======== Record excerpts ========
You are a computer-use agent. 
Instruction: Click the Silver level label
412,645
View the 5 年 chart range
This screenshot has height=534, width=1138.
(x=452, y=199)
========
======== Record excerpts ========
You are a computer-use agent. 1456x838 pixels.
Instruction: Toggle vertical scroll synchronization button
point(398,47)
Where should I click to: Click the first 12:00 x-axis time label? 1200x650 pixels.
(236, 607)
========
◆ What the exercise asks ◆
From the records above, copy each line in which the string "agent" occurs.

◆ Result of this task ◆
You are a computer-use agent. 
You are a computer-use agent. 1456x838 pixels.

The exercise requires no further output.